Below, we illustrate how the **momentum-SGD** drastically boost up the increase in the weight norms compared to the **momentum-less SGD** and **SGDP (ours)**. First, we simulate three different opimizers on 2D Toy example: \( \min_w -\frac{w}{\| w \|_2} \cdot \frac{w^*}{\| w^* \|_2} \) where w and w^{*} are 2-dimensional vectors. The problem is identical to maximizing the cosine similarity between two vectors. Note that the optimal w is not unique: if \(w^*\) is optimal, then \(c w^*\) is also optimal for \(c > 0\). In the following videos, we observe that the **momentum-SGD** shows fast initial updates, but also shows excessively fast norm increases (from 1 to 2.93 for momentum 0.9 and from 1 to 27.87 for momentum 0.99), resulting in a slower convergence. Note that a larger momentum induces faster norm increases. **Vanilla SGD** shows slow initial step sizes, and a reasonable convergence rate towards the end of the training. On the other hand, **SGDP (ours)** shows a rapid convergence rate, preventing the excessive norm growth and achieving the fastest convergence rate.

We train ResNet18 on ImageNet with **vanilla SGD**, **momentum SGD**, and **SGDP (ours)**. We measure the average L2 norm of the weights, average effective step sizes, and accuracies at every epoch. The step decay learning rate scheduling is used: multiply with factor 0.1 at every 30 epochs. Compared to **vanilla SGD**, **momentum SGD** exhibits a steep increase in \( \| w \|_2 \), resulting in a quick drop in the effective step sizes. **SGDP (ours)**, on the other hand, does not allow the norm to increase far beyond the level of **vanilla SGD**. It maintains the effective step size at a comparable magnitude as the **vanilla SGD** does. Final performances reflect the benefit of the regularized norm growths. While **momentum** itself is a crucial ingredient for improved model performances, further gain is possible by regularizing the norm growth (**momentum SGD**: 66.6% accuracy, **SGDP (ours)**: 69.0% accuracy). **SGDP (ours)** fully realizes the performance gain from the momentum by not overly suppressing the effective step sizes.
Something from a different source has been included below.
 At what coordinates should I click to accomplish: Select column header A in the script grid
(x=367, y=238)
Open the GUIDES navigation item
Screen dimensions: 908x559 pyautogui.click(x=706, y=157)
We propose a simple and effective solution: at each iteration of momentum-based GD optimizers (e.g. SGD or Adam) applied on scale-invariant weights (e.g. Conv weights preceding a BN layer), we remove the radial component (i.e. parallel to the weight vector) from the update vector (See the below figure). Intuitively, this operation prevents the unnecessary update along the radial direction that only increases the weight norm without contributing to the loss minimization. The proposed method is readily adaptable to existing gradient-based optimization algorithms like SGD and Adam. Their modifications, SGDP and AdamP are shown in the below figures. (Modifications are **colorized**).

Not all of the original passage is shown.